Colección “Perspectivas de la Música Afroperuana”: El pasado, presente y futuro del ritmo negro del Perú

Lima.- “El cajón es parte de mi cuerpo, es espiritual y él se encarga de hablar por mí”, solía decir Julio ‘Chocolate’ Algendones cuando le preguntaban por su relación con el instrumento que lo convirtió en la figura fundamental de la percusión en el Perú. El pasado 4 de junio, coincidiendo con las celebraciones del Día de la Cultura Afroperuana, la emisión de una síntesis de dos documentales, uno de Robert Bonilla y el otro de Delia Ackerman, dio inicio al lanzamiento de la colección musical “Perspectivas de la música afroperuana”.

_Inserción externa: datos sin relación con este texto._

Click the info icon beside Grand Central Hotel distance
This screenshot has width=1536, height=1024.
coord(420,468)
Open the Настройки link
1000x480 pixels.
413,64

El audiovisual sobre el desaparecido músico, quien fuera compañero de grandes cantantes y agrupaciones como Susana Baca, Chabuca Granda, Perú Negro y Perujazz, entre otros, llamado ‘Las Manos de Dios’, precedió la presentación de “Chocolate-Perú Master Percussionist”, su obra maestra que llega a Lima en versión vinilo, LP y CD, tras su lanzamiento en la Madre Patria. Manongo Mujica, investigador y promotor de la música afroperuana, amigo personal de Chocolate y productor de la compilación fue el encargado de introducirla.

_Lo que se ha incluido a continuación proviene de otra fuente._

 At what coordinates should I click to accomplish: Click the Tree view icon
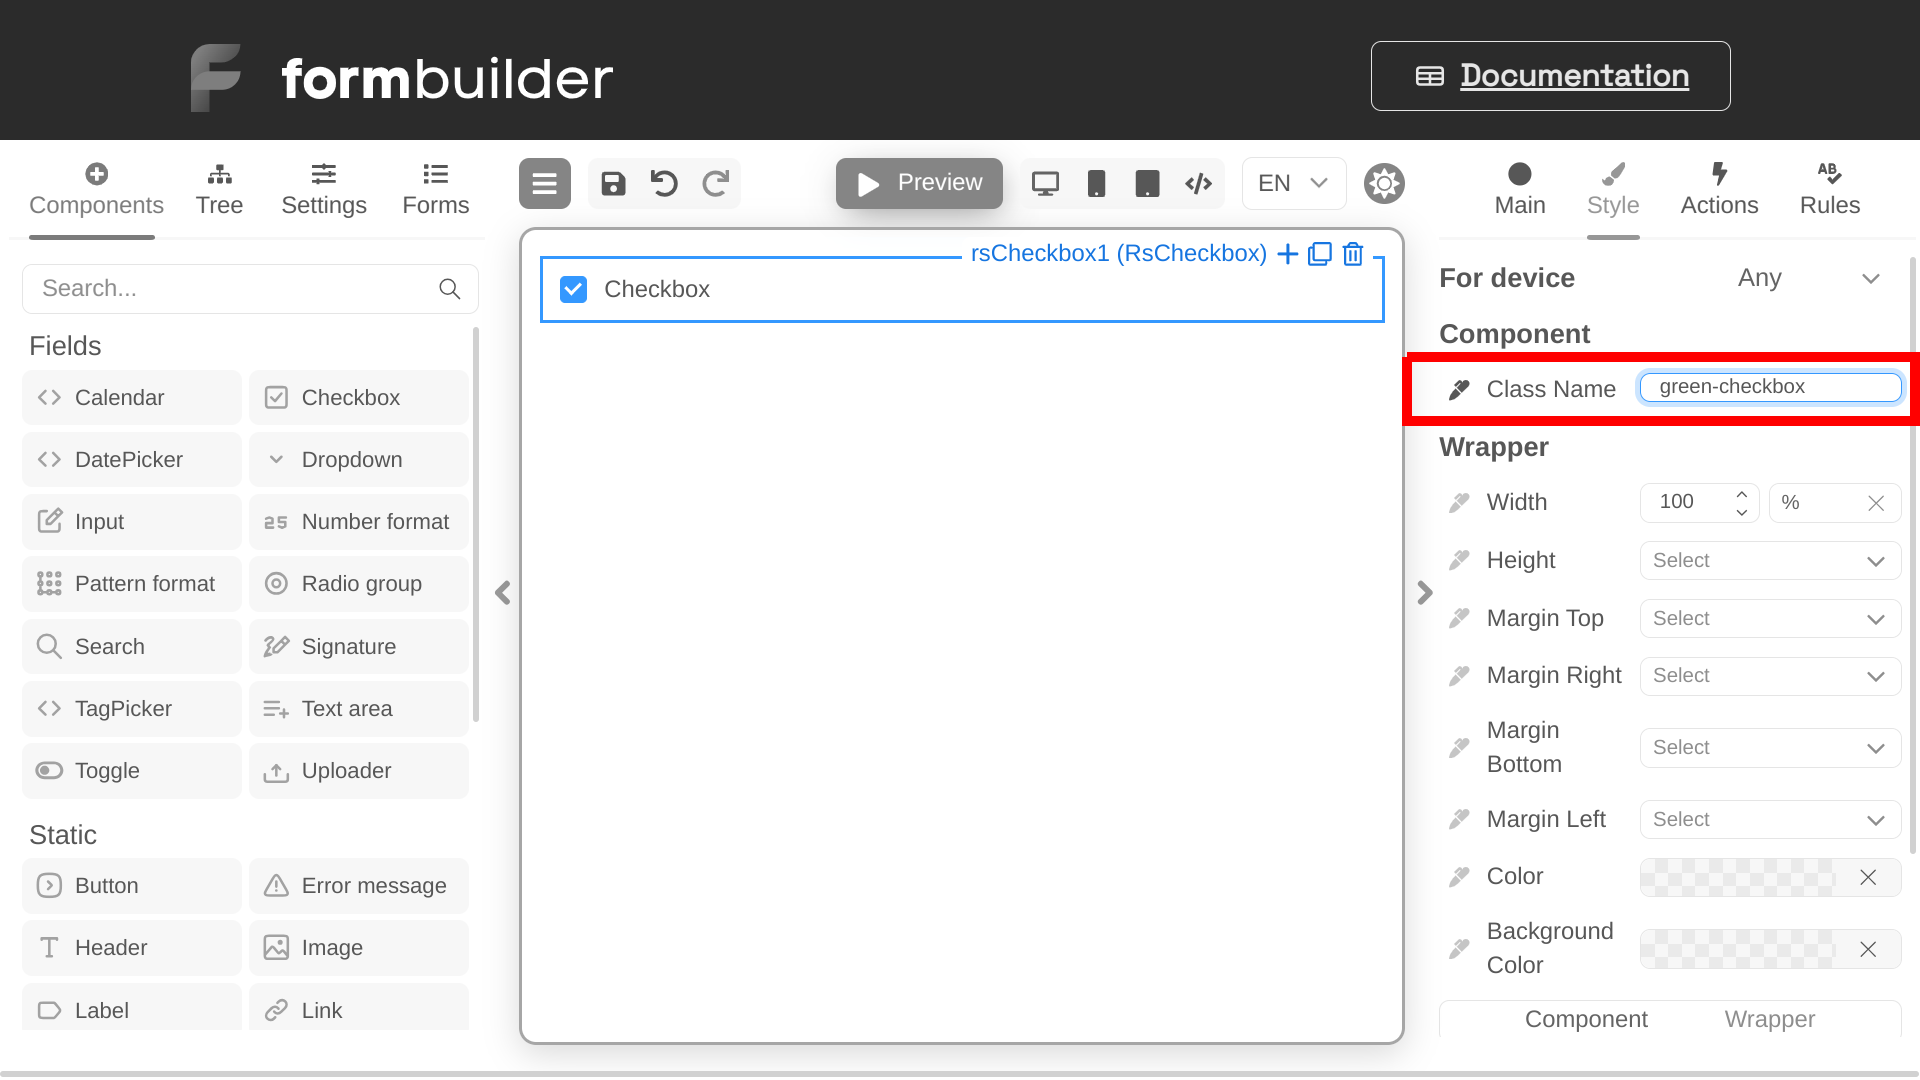click(x=219, y=174)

“Esta colección viene al mundo de una manera curiosa porque ya existía, pero recién ahora se dan las circunstancias para que crezca. Buscando material para una curaduría de música afroperuana, aparece Luis Alvarado (moderador del coloquio) con Buh Records, sello discográfico de vanguardia que ahora se abre a incluir lo afroperuano”, afirmó Mujica de esta producción.

Por las creencias yorubas de Algendones, “Chocolate es el primer disco esotérico del Perú, cada golpe de su arte es un llamado a una divinidad que nos llevan a escuchar una música que invoca, desde la concepción de la tradición africana… Él tenía la técnica de tocar un ritmo adentro de un ritmo y al infinito y eso es algo que se ha perdido. Este trabajo permite recuperar esos valores de conocimiento que África nos ha dado”, acotó Manongo.

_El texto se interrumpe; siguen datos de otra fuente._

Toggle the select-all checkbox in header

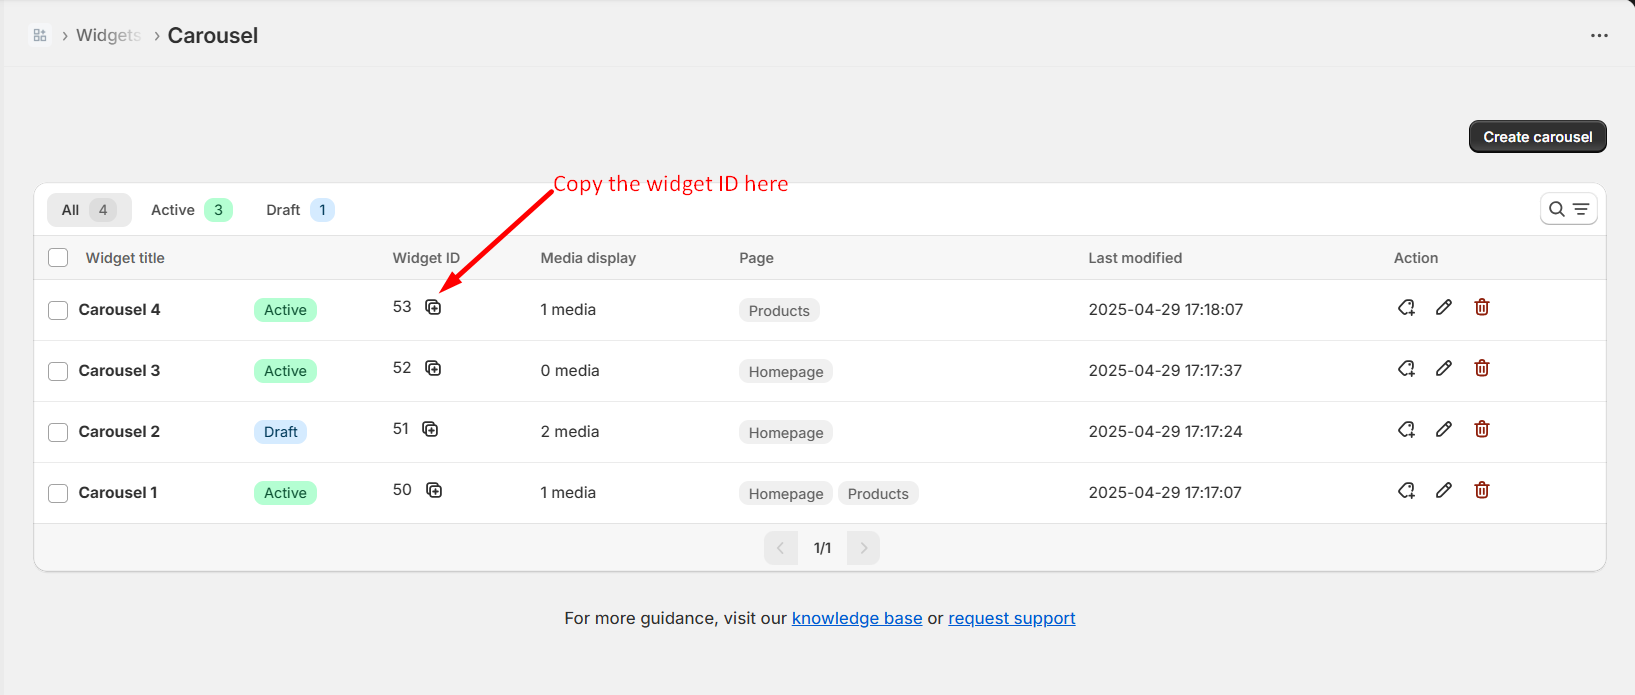click(x=58, y=258)
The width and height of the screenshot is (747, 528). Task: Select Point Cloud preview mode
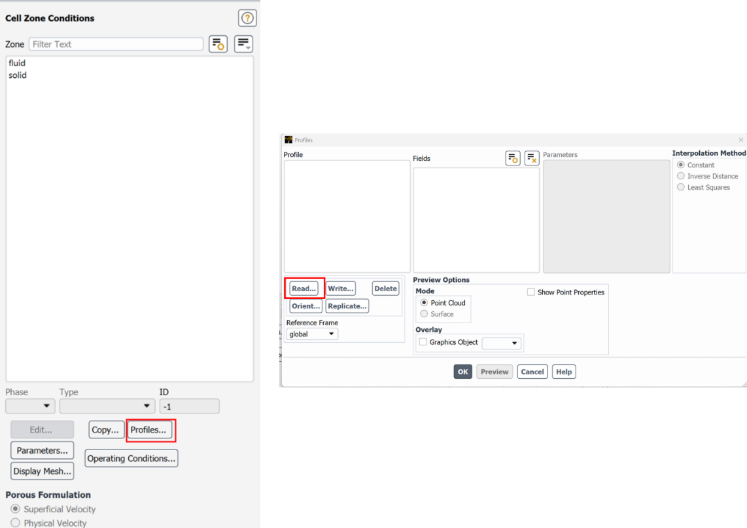coord(425,303)
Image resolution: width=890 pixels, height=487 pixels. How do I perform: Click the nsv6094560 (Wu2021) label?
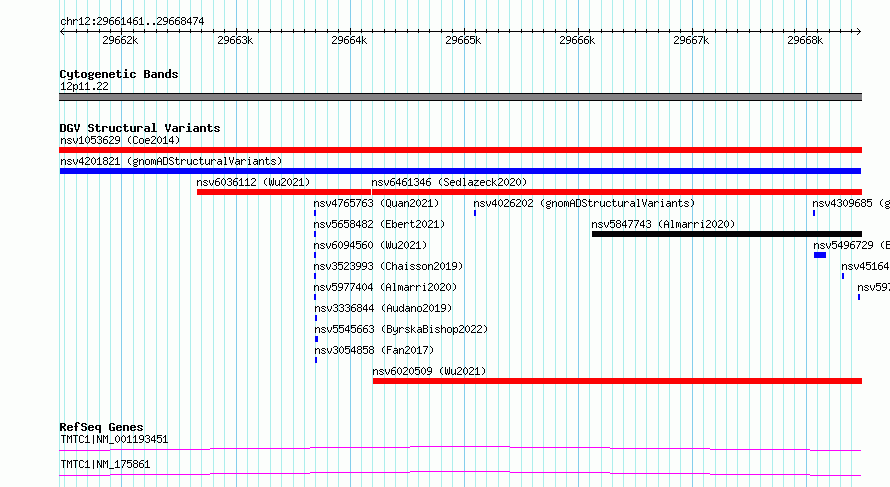click(370, 245)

La acuarela sonora de Cotito

“Chocolate tenía una deidad africana, Elegguá, a quien siempre invocaba antes de tocar. Una vez me dijo: si le tocas pidiendo permiso, te abre la puerta. Entonces, ahora mismo ya está circulando su disco y abriendo la puerta a un segundo CD que es ‘Hechicero’, un trabajo de Juan Medrano Cotito, que no es otra cosa que la historia del swing, del goce, de la soltura, como las acuarelas de Pancho Fierro. Es un disco que pinta la vida cotidiana de la comunidad afroperuana”, refirió Mujica de la segunda entrega de su compilado.

En “Hechicero” Cotito prioriza su rol de compositor y en éste se hacen invocaciones a estampas pintadas con el sonido. Además del homenaje a Chocolate está el homenaje a Manuel Vásquez ‘Mangué’ y Eusebio Sirio ‘Pititi’.

Sicretismo y nuevos aires

Del conversatorio tomó parte Luis Sandoval, conocido promotor de la cultura afroperuana, quien hizo aportes desde su experiencia por haber compartido momentos con estos cultores de la percusión, sobre todo respecto al sincretismo religioso que representa ‘Chocolate’ y de quien resaltó la importancia de su trabajo en la conexión interior que tuvo con su música. Conocedor también del trabajo de Cotito, con quien compartió por un tiempo en la agrupación Milenio, destacó a los Hatajos de Negritos como una de las únicas experiencias de cultura viva afroperuana que tenemos en la actualidad.

El académico Fred Rohner destacó el proyecto porque no solo permite mirar hacia el pasado, sino también hacia el futuro de la música negra peruana. “Me gusta el disco de Chocolate, pero sobre todo el de Cotito porque es un homenaje a esa tradición, desde Nicomedes Santa Cruz, con la inclusión de ‘El son de los diablos’ que ha sido una cosa deliciosa”, refirió el subdirector del Instituto de Etnomusicología y profesor del Departamento de Artes Escénicas de la PUCP.

“Hay que pensar un poco en lo que tenemos, una nueva música afroperuana que vale la pena escuchar”, concluyó Rohner.